On the Number of Quantifiers as a Complexity Measure

TL;DR

This paper advances the understanding of the number of quantifiers as a complexity measure in first-order logic by providing explicit examples that distinguish between quantifier rank and total quantifier count, especially in finite structures.

Contribution

It introduces new results that differentiate minimum quantifier number from quantifier rank and variable count, and constructs properties requiring exponentially more quantifiers than their quantifier rank suggests.

Findings

Explicit properties with quantifier rank k need 2^{Ω(k^2)} quantifiers.

Distinction between minimum quantifier number and other complexity measures.

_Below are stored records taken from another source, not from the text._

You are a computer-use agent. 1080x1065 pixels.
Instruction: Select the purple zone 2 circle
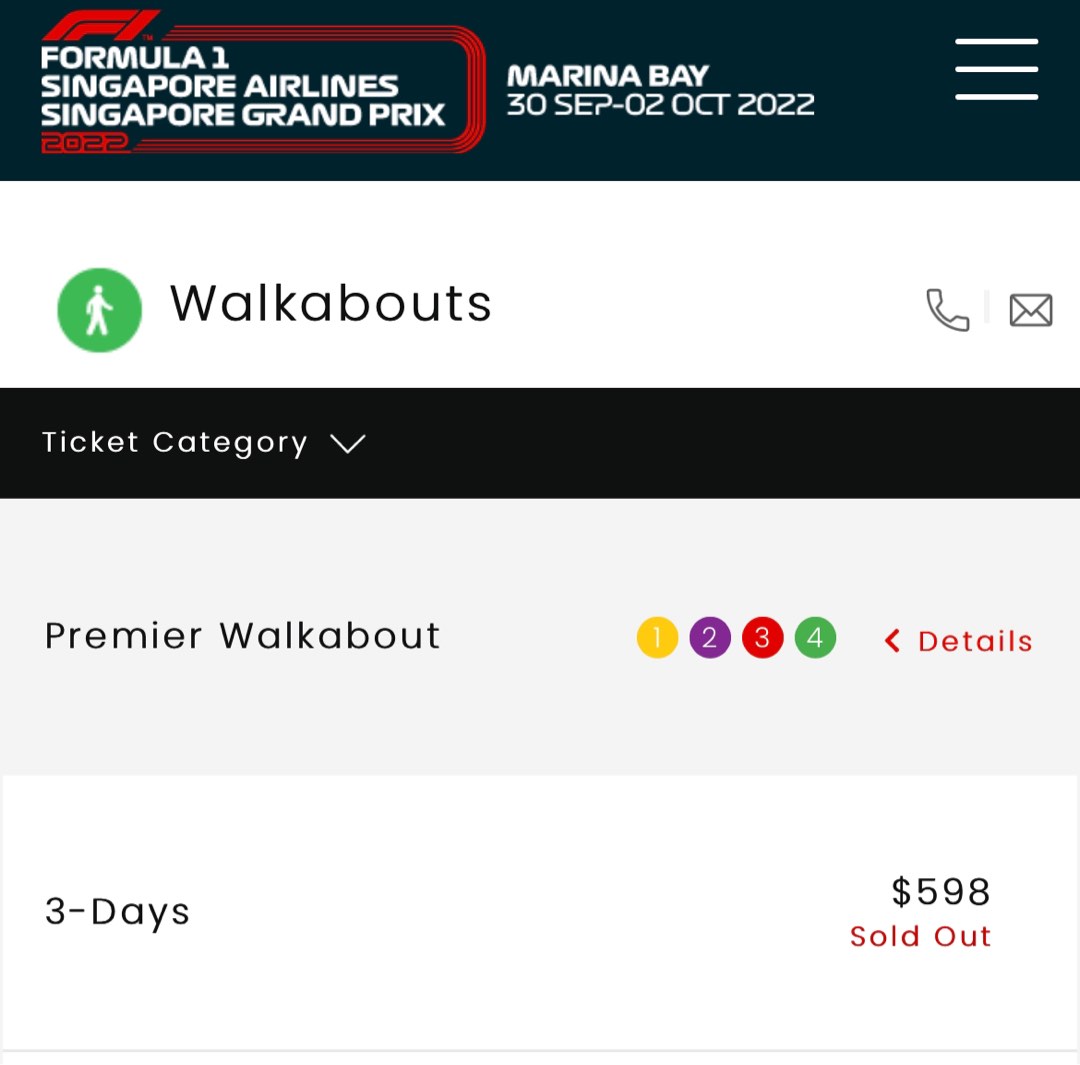[709, 637]
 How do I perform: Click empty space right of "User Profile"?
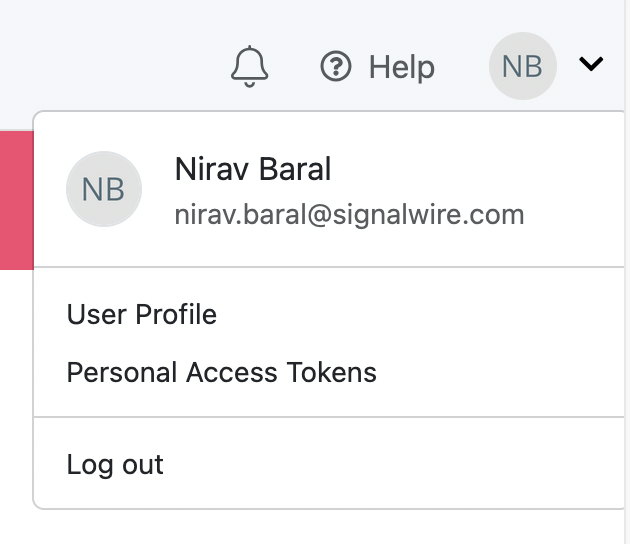pos(420,315)
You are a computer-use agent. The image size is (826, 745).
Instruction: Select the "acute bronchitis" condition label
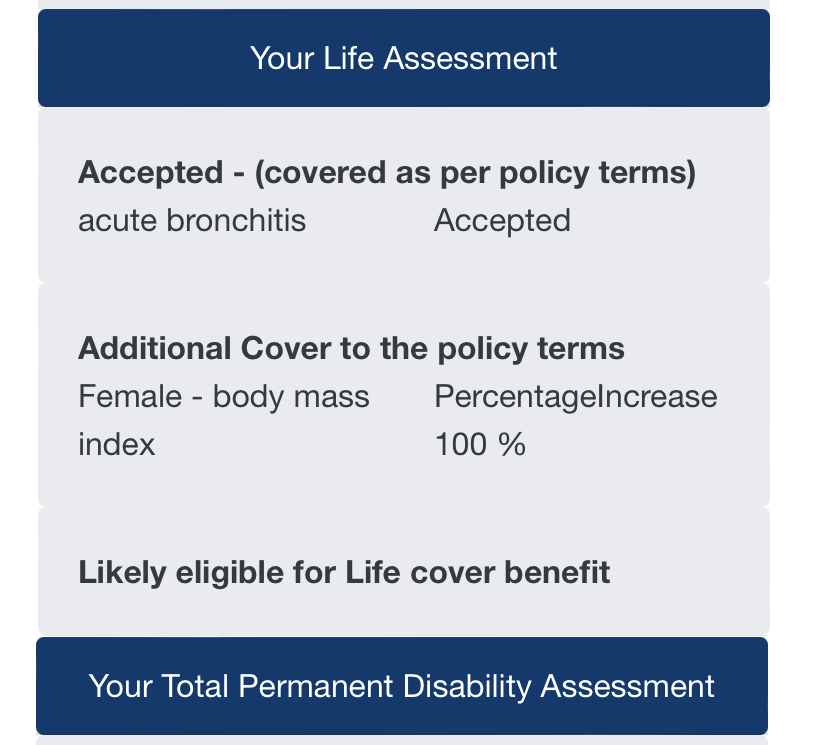(x=192, y=220)
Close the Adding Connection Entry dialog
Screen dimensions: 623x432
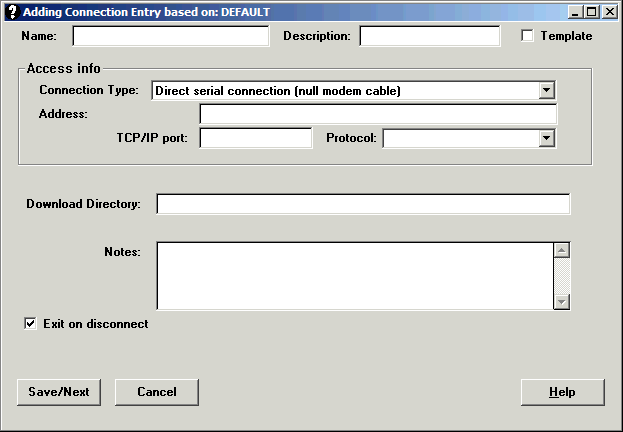609,12
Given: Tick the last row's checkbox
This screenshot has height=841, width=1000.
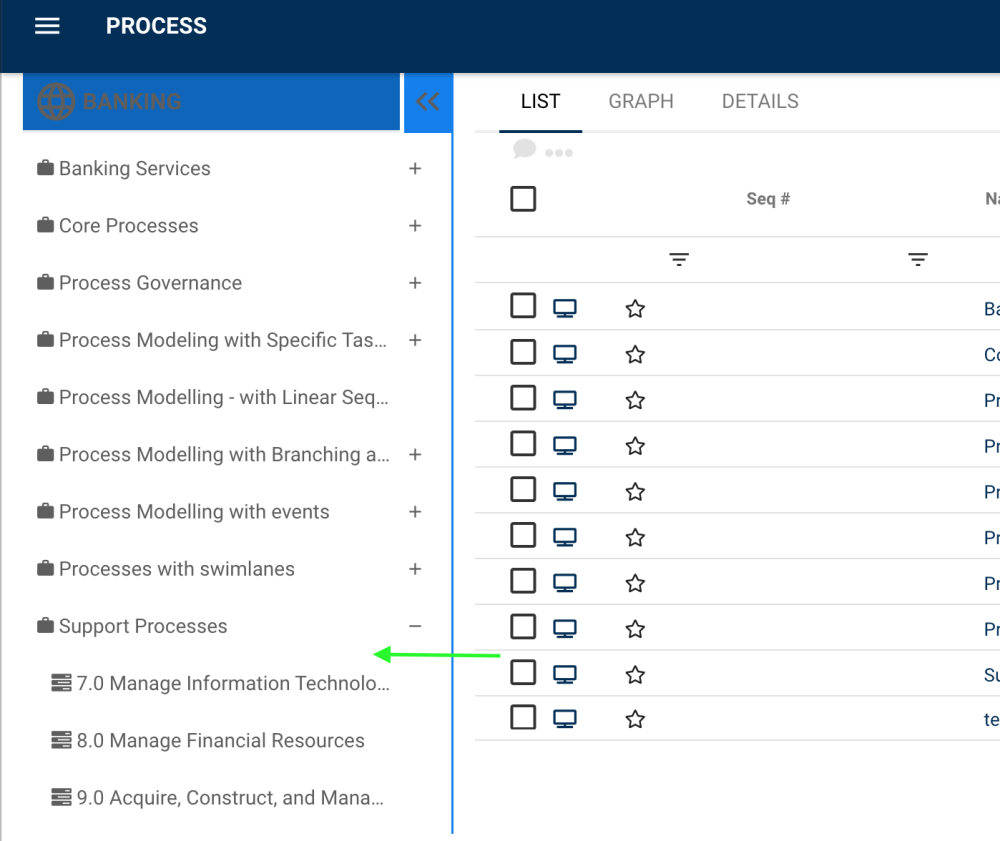Looking at the screenshot, I should click(x=523, y=717).

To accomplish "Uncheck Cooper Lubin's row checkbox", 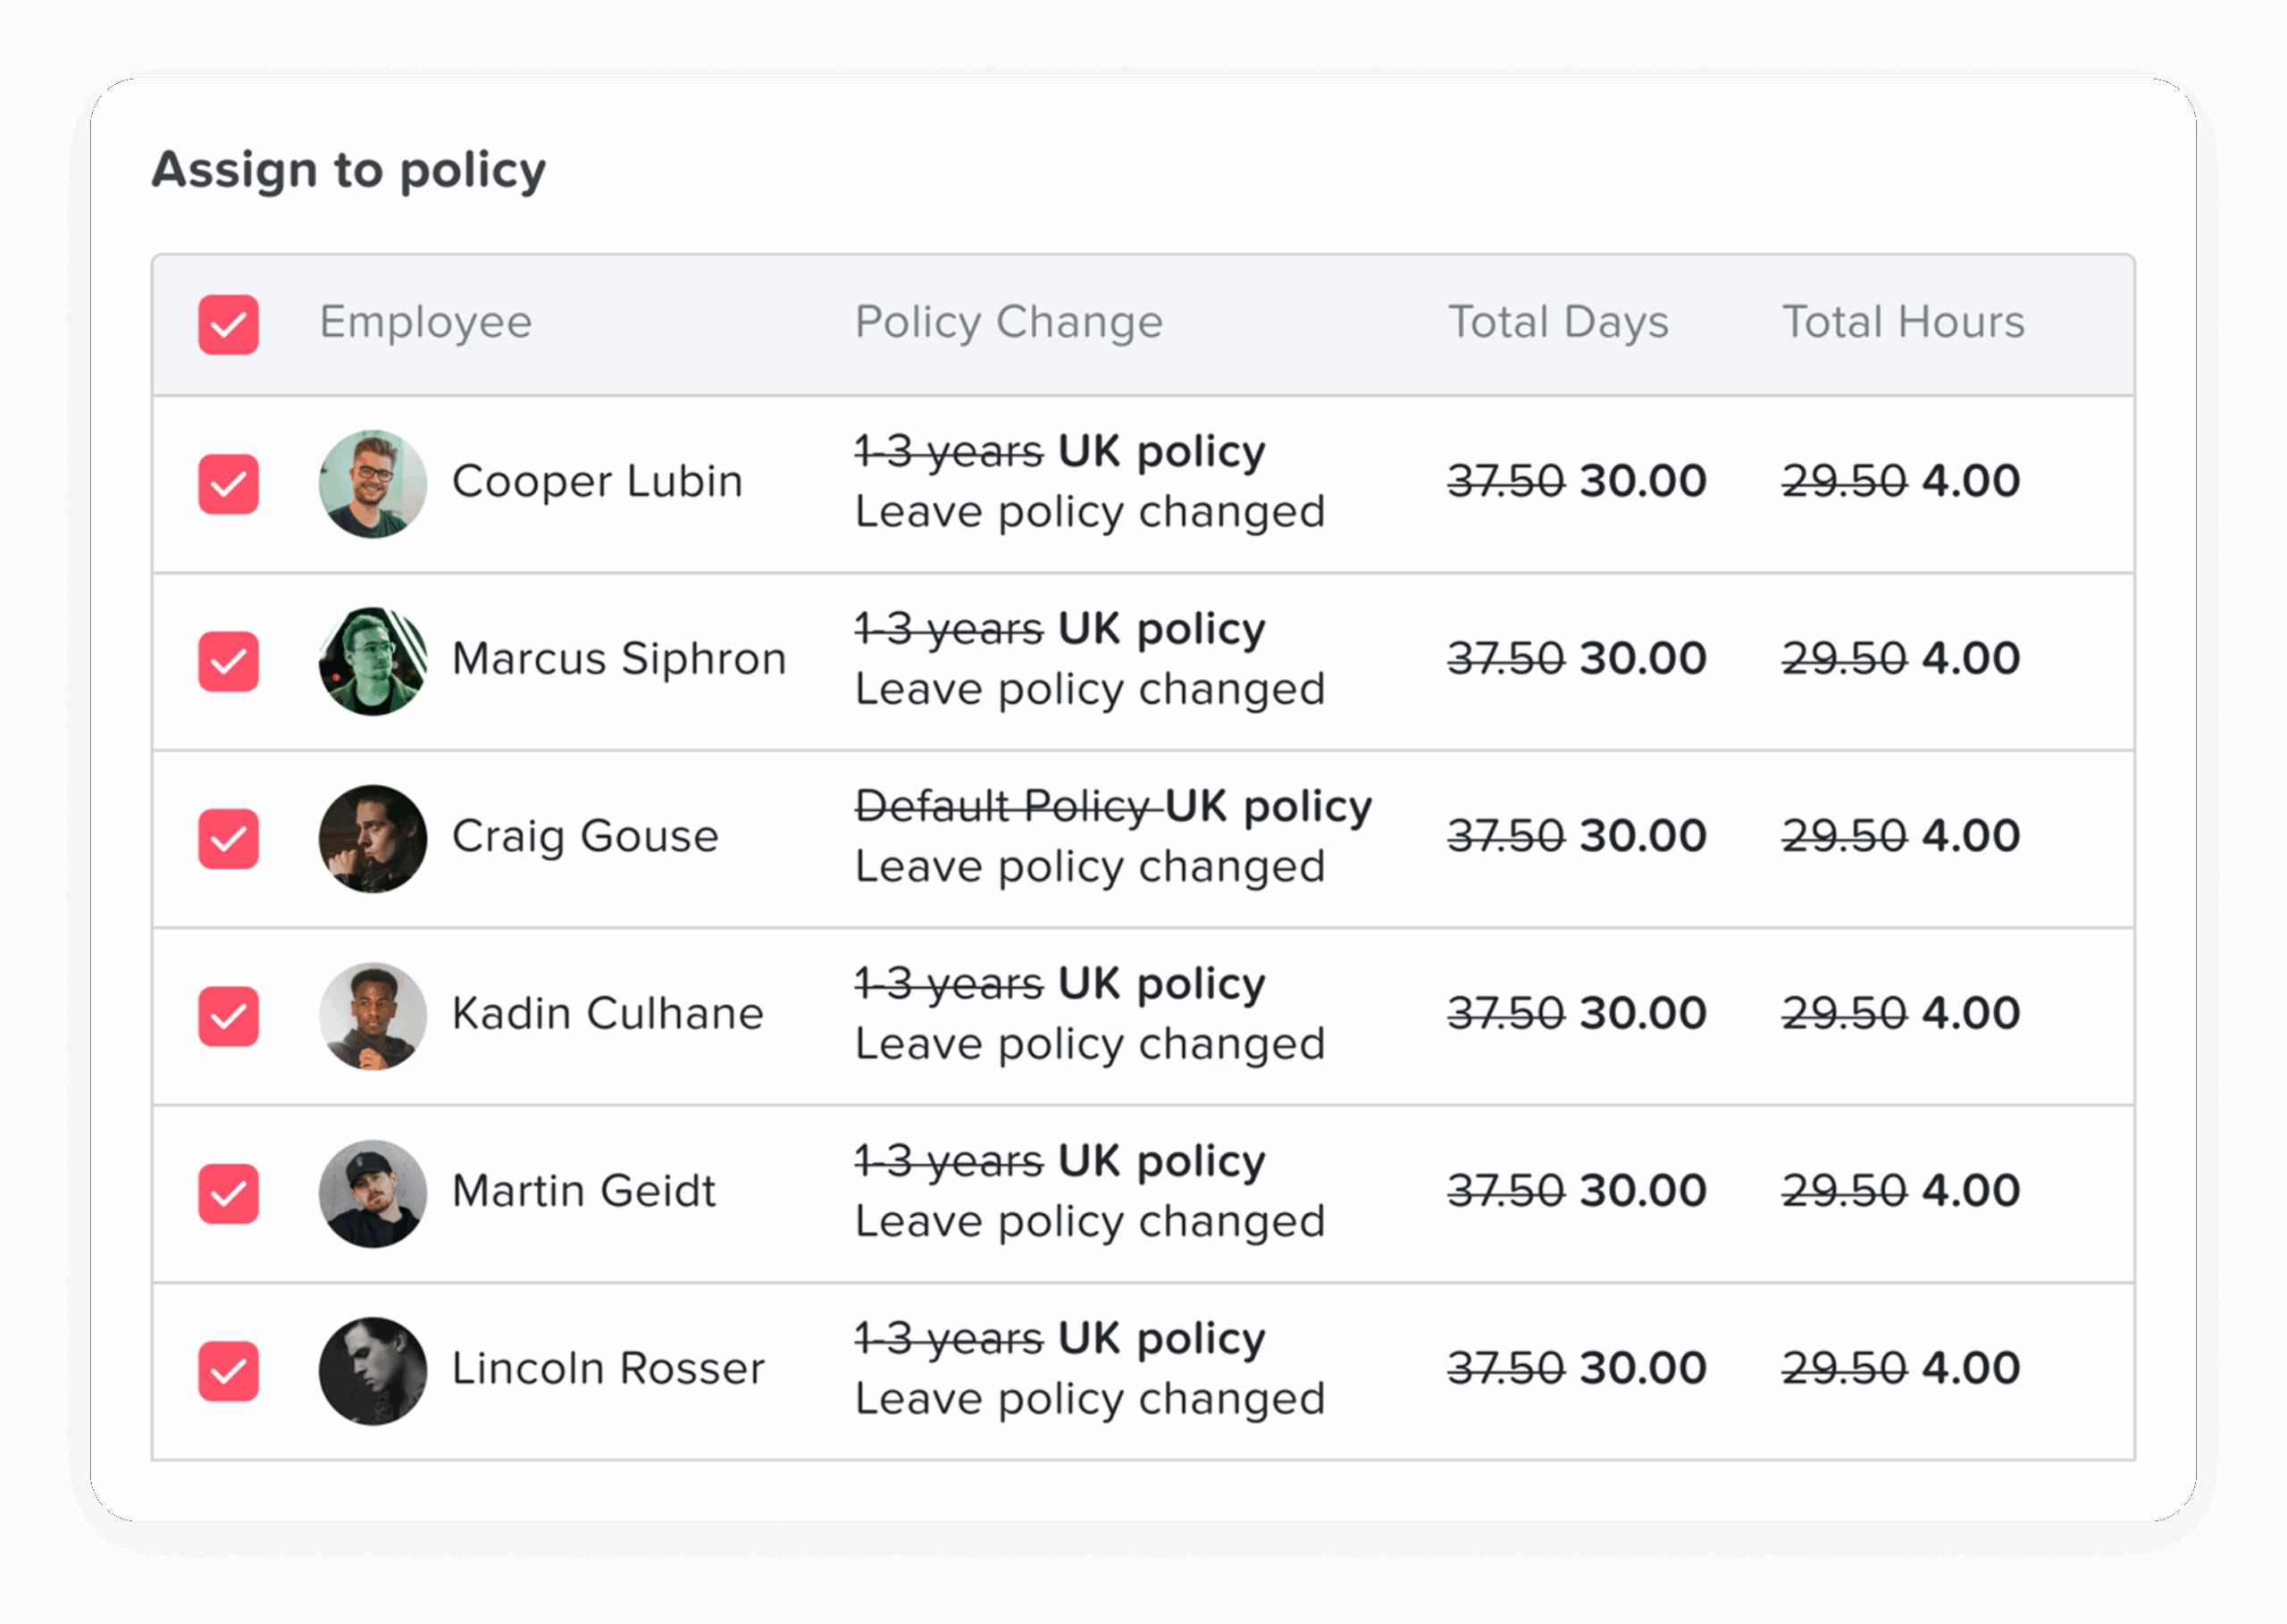I will 228,484.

Extension of game-theoretic analysis to quantify logical complexity.

Abstract

In 1981, Neil Immerman described a two-player game, which he called the "separability game" \cite{Immerman81}, that captures the number of quantifiers needed to describe a property in first-order logic. Immerman's paper laid the groundwork for studying the number of quantifiers needed to express properties in first-order logic, but the game seemed to be too complicated to study, and the arguments of the paper almost exclusively used quantifier rank as a lower bound on the total number of quantifiers. However, last year Fagin, Lenchner, Regan and Vyas rediscovered the games, provided some tools for analyzing them, and showed how to utilize them to characterize the number of quantifiers needed to express linear orders of different sizes. In this paper, we push forward in the study of number of quantifiers as a bona fide complexity measure by establishing several new results. First we carefully distinguish minimum number of quantifiers from the more usual descriptive complexity measures, minimum quantifier rank and minimum number of variables. Then, for each positive integer $k$, we give an explicit example of a property of finite structures (in particular, of finite graphs) that can be expressed with a sentence of quantifier rank $k$, but where the same property needs $2^{\Omega (k^2)}$ quantifiers to be expressed.